In French restaurants, you can order from prix fixe (fixed-price menus) or à la carte. A fixed-price menu typically includes an entrée or hors d'œuvre (appetizer), plat (main course), and to conclude, dessert (dessert) or fromage (cheese). At the end of the meal, coffee is usually served. Fixed-price menus usually don't include beverages, so remember to order them separately. You might want to ask for a carafe d'eau (a jug of tap water); it's free and safe to drink.

Taxes (20%) and service (15%) are always included in the bill. Anything you choose to add to the bill will be an additional tip. It's a custom among French people to leave a coin or two if you’re exceptionally satisfied with the service. Lunch à la carte with wine and coffee for two in a renowned restaurant usually costs 70-100 Euro, and in a local bistro the total bill shouldn't exceed 50 Euro. A fixed-price menu for two typically amounts to 30-40 Euro. The cheapest option for a dinner out could be a Chinese restaurant, where main courses are priced at around 6 Euro.

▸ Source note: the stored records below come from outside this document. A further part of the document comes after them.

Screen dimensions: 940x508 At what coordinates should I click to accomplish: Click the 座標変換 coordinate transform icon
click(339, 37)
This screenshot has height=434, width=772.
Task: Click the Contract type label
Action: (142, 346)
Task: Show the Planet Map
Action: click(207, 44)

Contrary to what is widely believed, restaurant prices outside of the major cities aren't always lower. The only visible difference is that the menu usually includes a fourth course, most commonly cheese. Remember to carefully check the opening times of the restaurant that you want to visit, as most venues admit patrons during a strictly designated time of day. Lunch is served until 1:30 pm and dinner until 9:30 pm. It's difficult to find an eatery with longer service hours outside of the centre of even the larger cities. Finding an open restaurant on Sunday can be equally challenging.

Bear in mind that a large number of restaurants, especially those situated outside of the major tourist areas, require prior booking. Don't be surprised if you're turned away without one, even if you see that there are free tables at the restaurant of your choice. It's a good idea to check with venues in advance in order to make a reservation and avoid disappointment.